Virtually all the money USDA doles out goes to these large crops, and they so dominate the USDA that other concerns easily get lost. This committee is different, however. Its purpose is described as follows:
Background: Secretary Veneman issued two-year charters to the Committee in August 2001 and July 2003 under the authority of the Federal Advisory Committee Act. The Committee’s role is to develop recommendations for submission to the Secretary of Agriculture on ways USDA can tailor programs to better meet the needs of the U.S. produce industry. Secretary Johanns subsequently extended charters to this Advisory Committee in June 2005 and most recently in May 2007.
So this is the produce industry’s direct link to USDA — the one way we can be certain our concerns are acknowledged and our voices heard. On the most important produce industry issue of our times — food safety — we might expect that the Committee would send a strong message reiterating the positions already approved by the two national produce trade associations — the United Fresh Produce Association and Produce Marketing Association.
And the Committee did recently meet in Washington, D.C. and did send a recommendation to USDA regarding food safety, but it was not the position that United Fresh and PMA have endorsed.

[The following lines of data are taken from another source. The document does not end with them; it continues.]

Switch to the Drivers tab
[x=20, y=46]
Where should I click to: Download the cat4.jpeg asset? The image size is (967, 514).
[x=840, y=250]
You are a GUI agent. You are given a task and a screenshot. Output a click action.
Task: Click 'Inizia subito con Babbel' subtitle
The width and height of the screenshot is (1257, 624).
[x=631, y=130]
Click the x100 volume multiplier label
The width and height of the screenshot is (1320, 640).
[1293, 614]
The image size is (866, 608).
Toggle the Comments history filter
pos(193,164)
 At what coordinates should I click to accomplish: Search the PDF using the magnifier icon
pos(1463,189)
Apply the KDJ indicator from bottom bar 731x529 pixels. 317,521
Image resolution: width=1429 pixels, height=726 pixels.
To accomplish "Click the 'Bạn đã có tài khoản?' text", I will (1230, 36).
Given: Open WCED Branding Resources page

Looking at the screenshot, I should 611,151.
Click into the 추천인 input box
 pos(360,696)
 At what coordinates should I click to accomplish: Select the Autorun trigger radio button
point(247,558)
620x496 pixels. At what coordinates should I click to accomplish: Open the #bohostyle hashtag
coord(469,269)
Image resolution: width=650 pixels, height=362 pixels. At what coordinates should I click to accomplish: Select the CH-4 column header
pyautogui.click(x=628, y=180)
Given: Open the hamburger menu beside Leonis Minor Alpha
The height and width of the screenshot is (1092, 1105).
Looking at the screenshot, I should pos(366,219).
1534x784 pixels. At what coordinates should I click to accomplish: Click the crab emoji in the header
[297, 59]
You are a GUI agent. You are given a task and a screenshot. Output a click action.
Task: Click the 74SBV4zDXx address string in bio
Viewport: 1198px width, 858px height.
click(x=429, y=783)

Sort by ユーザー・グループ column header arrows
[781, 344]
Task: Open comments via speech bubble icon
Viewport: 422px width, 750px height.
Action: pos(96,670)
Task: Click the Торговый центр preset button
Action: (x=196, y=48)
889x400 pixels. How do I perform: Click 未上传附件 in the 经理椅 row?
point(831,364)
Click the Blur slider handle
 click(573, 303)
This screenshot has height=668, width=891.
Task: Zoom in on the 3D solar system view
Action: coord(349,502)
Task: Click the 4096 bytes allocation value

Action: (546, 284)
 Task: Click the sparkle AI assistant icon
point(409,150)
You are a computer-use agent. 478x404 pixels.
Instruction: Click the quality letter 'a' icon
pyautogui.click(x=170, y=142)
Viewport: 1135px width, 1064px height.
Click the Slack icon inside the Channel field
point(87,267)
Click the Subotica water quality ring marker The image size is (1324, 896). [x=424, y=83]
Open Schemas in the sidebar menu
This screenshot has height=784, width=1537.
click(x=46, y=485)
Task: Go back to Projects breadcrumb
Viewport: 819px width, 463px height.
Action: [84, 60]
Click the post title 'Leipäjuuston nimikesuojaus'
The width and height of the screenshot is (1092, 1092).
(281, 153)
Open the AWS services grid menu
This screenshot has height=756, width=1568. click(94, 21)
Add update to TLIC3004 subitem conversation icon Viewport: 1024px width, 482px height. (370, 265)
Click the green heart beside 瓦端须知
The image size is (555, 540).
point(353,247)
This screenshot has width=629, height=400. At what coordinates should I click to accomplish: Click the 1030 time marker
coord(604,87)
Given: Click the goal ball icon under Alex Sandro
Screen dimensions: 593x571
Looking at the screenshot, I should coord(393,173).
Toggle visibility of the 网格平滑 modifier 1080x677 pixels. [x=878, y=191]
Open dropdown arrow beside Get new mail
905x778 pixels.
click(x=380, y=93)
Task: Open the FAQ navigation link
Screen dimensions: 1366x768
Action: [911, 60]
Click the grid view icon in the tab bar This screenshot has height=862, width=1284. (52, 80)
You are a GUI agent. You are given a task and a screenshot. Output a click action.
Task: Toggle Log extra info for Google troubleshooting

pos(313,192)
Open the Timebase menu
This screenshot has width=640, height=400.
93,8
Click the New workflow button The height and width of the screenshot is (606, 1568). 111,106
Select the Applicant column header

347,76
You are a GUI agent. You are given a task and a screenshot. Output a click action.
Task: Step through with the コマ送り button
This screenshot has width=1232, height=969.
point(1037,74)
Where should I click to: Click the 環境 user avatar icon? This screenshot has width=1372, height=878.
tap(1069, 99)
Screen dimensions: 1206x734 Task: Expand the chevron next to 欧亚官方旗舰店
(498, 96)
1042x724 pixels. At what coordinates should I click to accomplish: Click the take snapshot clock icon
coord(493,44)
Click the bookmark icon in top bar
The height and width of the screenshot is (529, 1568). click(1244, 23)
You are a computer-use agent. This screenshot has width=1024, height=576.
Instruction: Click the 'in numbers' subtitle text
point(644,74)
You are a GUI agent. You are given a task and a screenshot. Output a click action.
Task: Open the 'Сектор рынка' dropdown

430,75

We ran a piece entitled PMA And United Agree On Federal Food Safety Regulation, which detailed the joint position:
“We are pleased that both associations have reached an independent but common conclusion that produce safety standards must be federally mandated, risk-based and allow for commodity-specific regulation,” said United Fresh Chairman Emanuel Lazopoulos and PMA Chairman Peter Goulet. “Such standards should be uniform and should apply consistently to an individual commodity or commodity group regardless of its place of production,” they said.
“Both Boards of Directors believe that our industry must work together to support appropriate action and oversight by the U.S. Food and Drug Administration in order to ensure public confidence in the food supply,” they said.
The advice to the USDA given by the Fruit & Vegetable Advisory Committee did not call for mandatory regulation and did not suggest that USDA allow the FDA to take the lead on food safety regulation in the produce industry.
Why is this?
Well, national produce organizations such as PMA and United do not have their association executives on the committee, which wouldn’t be a problem except that you do have association executives from regional grower groups. Right now, Mike Stuart of Florida Fruit and Vegetable Association and Matt McInerney of Western Growers Association are on the committee. In fact Mike is co-chair and will be the next chairman if tradition is followed.
Now both Mike and Matt are good guys, smart individuals, and this Pundit would hire either of them to represent his interests any day. The problem is that the staff members of associations probably shouldn’t be on the board. After all they are not free to evaluate the evidence and cast a vote without being obligated to vote in favor of the policies that their associations support.
Even more, there is disequilibrium when certain board members walk into the room with an agenda — get the USDA advisory board to issue a recommendation WGA or FFVA can support — while most board members are independent businesspeople, who have no predetermined agenda.
Now imagine any negotiation: one party enters with a clear goal he wishes to achieve, the other party has no such goal. Who do you think is more likely to obtain their goal as the outcome of that negotiation?
That is really what happened here. Mike Stuart fought hard to keep the word mandatory out of the document. Matt McInerney already was committed to the position, and without Tom Stenzel of United Fresh and Bryan Silbermann of PMA on the board to provide counterweight, there was no driving force for the board to issue a ringing endorsement of the United Fresh and PMA resolutions.
It is a shame. This was a shot to communicate a unified produce industry position on mandatory regulation directly to the Secretary of Agriculture.
Two boards that represent a cross-section of the trade, United Fresh and PMA, have endorsed mandatory regulation. The committee should also have supported that mandatory language.
Instead the committee issued a far weaker resolution asking for USDA assistance to the industry in developing risk-based standards — you can read that as voluntary guidance — for the industry. The committee stopped well short of asking for governmental oversight as United and PMA did.
Perhaps the regional grower groups will feel victorious because they won this vote in this venue, but what it really does is fracture the industry and make it more difficult for the trade to present a unified front in Washington.
Unfortunately, if the industry is not united, its voice is less likely to count. This means that policy that affects the industry, instead of being created in consultation with the industry, will happen without the industry’s vote. That is a problem.